Por supuesto, ir al país del que todos, o casi todos, quieren huir, no lo hace cualquiera. Es necesaria una dosis considerable de valentía. Porque no es por el dinero, que es irrelevante en este ámbito. Ni tampoco por la gloria (que también lo es, aunque en menor medida).

Es, sobre todo, por la vocación, esa misma que tienen los médicos y las enfermeras cuando aparece una pandemia desconocida y le hacen frente con lo que tienen delante, sea lo que sea.

Sin periodistas no sabríamos hasta qué punto el Gobierno de Putin merece el mayor correctivo posible. Uno que le inhabilite para soñar con el regreso de la URSS o que, al menos, le disuada de forma definitiva de invadir otros países

Sin periodistas no sabríamos hasta qué punto Ucrania necesita a Occidente.
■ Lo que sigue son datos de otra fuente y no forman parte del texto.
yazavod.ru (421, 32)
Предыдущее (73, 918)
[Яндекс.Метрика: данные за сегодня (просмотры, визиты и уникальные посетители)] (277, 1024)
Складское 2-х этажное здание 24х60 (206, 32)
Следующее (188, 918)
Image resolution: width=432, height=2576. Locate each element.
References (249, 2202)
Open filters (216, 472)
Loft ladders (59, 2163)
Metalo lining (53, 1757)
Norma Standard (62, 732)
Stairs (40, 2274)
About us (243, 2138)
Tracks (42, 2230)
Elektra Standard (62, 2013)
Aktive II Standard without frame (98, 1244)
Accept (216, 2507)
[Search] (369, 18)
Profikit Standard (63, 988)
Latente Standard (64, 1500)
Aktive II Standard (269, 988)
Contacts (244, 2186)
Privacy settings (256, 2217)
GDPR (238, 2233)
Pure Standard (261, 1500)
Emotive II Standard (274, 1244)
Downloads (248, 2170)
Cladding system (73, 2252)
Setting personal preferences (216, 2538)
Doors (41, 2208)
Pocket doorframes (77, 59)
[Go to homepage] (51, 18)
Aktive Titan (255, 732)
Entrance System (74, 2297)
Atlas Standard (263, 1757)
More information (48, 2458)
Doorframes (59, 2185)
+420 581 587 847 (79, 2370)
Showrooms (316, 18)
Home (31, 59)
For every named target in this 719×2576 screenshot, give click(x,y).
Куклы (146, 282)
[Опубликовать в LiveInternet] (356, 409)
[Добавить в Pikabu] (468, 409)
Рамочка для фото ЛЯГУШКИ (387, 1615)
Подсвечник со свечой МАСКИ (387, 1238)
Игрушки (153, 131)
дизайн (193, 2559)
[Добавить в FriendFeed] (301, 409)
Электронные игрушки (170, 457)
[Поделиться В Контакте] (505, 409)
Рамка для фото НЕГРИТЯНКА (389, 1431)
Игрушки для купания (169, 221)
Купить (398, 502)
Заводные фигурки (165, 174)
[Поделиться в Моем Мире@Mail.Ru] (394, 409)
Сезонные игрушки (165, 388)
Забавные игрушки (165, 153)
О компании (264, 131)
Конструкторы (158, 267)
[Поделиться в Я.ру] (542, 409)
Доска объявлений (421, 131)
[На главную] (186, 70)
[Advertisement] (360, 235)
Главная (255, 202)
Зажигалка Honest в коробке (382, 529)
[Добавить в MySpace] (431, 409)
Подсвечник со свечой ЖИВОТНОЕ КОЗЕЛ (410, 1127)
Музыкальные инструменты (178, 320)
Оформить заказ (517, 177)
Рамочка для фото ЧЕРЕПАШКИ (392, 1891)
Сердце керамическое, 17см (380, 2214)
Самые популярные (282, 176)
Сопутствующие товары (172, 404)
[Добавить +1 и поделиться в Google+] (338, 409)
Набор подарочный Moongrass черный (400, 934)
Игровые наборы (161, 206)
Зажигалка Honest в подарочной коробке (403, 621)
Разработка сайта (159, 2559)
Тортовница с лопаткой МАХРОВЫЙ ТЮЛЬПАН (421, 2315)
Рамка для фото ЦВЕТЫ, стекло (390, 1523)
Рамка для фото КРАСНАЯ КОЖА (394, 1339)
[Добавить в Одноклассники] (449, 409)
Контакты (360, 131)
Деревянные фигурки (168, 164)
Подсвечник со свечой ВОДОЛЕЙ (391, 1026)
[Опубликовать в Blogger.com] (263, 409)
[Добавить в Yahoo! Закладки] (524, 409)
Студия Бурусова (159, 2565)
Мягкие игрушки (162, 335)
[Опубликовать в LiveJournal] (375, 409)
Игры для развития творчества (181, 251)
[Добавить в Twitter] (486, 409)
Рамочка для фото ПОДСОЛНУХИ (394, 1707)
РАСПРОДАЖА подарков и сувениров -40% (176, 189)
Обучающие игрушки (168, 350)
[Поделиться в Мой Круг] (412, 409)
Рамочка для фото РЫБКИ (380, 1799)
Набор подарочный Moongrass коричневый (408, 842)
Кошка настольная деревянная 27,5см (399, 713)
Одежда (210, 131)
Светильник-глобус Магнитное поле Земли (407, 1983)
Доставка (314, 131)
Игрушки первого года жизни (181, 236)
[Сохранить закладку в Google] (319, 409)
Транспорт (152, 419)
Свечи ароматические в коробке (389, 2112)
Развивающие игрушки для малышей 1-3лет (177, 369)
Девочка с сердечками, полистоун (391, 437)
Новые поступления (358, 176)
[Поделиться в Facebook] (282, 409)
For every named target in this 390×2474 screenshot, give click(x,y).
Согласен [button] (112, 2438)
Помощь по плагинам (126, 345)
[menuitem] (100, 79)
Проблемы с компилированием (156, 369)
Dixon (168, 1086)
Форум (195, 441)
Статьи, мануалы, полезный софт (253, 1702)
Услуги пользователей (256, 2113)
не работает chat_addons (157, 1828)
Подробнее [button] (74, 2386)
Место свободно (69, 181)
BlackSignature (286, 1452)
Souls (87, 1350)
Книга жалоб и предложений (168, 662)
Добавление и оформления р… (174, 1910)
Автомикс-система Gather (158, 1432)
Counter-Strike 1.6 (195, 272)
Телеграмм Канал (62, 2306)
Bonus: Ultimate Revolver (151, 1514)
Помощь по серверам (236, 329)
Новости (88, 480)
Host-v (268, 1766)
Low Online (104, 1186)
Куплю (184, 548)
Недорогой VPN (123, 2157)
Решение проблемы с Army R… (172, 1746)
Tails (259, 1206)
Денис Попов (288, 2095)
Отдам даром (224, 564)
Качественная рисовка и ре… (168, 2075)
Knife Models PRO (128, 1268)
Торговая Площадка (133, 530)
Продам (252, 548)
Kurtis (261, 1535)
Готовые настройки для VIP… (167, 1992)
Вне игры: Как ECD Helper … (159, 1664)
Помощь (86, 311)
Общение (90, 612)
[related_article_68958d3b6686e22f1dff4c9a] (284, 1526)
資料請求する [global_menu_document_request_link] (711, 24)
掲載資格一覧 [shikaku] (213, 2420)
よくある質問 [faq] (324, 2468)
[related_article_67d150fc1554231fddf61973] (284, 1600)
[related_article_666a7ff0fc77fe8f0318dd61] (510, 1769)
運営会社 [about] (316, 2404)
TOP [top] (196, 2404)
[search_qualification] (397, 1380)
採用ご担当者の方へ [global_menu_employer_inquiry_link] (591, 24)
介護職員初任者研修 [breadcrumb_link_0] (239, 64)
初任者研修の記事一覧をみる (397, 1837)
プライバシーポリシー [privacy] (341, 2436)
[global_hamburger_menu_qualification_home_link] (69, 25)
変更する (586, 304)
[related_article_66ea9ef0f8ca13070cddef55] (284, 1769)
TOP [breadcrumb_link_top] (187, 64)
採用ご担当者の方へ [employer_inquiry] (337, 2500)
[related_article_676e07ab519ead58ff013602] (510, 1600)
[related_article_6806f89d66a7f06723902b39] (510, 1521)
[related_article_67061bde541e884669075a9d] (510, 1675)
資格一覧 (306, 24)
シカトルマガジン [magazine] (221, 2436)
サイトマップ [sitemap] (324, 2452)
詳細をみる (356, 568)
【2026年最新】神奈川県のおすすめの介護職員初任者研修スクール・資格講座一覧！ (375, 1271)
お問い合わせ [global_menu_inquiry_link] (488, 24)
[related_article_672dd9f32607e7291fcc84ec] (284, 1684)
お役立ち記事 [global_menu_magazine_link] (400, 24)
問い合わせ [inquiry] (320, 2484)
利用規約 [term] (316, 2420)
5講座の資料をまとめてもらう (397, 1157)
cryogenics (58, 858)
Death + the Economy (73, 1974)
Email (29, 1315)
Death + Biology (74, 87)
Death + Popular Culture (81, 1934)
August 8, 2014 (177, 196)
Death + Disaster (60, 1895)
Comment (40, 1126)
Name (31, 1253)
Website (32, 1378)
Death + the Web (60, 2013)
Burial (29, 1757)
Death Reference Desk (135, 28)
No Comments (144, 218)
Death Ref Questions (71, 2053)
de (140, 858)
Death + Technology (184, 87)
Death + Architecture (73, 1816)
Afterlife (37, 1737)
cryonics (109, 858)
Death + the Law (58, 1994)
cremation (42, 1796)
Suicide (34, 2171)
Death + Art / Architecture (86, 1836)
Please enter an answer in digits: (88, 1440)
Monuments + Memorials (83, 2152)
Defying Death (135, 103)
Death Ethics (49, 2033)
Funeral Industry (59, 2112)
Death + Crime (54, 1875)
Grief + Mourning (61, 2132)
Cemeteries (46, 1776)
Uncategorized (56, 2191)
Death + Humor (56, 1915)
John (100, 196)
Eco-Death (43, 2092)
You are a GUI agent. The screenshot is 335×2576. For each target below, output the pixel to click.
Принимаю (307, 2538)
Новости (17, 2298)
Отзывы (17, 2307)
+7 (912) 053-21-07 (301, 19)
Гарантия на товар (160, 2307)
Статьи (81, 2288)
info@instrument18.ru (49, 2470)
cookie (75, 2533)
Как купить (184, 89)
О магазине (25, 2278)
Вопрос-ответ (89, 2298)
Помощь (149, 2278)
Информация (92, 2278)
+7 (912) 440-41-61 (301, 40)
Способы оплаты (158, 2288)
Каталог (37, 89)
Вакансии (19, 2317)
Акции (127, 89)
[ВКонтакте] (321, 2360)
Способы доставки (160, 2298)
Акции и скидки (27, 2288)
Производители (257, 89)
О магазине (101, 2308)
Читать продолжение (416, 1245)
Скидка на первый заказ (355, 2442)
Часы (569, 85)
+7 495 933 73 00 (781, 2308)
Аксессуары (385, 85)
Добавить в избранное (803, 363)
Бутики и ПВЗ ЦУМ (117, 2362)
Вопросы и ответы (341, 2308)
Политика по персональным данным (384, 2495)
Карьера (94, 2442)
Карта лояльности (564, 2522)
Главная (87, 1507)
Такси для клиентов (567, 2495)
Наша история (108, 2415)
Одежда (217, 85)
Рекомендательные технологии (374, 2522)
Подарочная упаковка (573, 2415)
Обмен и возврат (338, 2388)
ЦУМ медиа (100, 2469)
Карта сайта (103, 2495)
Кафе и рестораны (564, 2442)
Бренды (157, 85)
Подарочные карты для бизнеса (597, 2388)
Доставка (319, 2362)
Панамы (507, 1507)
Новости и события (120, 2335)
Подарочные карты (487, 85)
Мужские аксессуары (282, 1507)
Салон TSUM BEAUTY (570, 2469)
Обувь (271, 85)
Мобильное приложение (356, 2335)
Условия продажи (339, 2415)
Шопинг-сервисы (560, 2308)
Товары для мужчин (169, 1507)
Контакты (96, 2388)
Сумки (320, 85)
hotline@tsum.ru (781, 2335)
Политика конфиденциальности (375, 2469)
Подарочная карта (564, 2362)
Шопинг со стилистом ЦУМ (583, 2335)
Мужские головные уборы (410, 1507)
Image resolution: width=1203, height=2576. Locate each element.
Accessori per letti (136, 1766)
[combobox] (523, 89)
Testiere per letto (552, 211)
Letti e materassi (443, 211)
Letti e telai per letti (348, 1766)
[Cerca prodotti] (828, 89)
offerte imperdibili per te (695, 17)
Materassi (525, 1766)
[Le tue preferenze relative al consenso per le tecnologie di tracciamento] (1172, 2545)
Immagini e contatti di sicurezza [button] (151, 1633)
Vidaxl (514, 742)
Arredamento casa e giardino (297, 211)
Su súplica de que le cierren el cielo a Putin para que deje de destruir las ciudades desde el aire sólo la respondemos con un puñado de congresistas estadounidenses emocionado y en pie aplaudiendo a Zelenski. 

Pero todos sabemos que eso no es suficiente. El presidente necesita la zona de exclusión aérea que lleva semanas implorando o, al menos, su mejor alternativa: cazas de combate. En realidad, no resulta difícil deducir que la timidez de la réplica de la Alianza Atlántica, junto al naufragio de la diplomacia de los socios europeos, sólo se puede traducir en que hemos acabado fallándole al pueblo de Ucrania.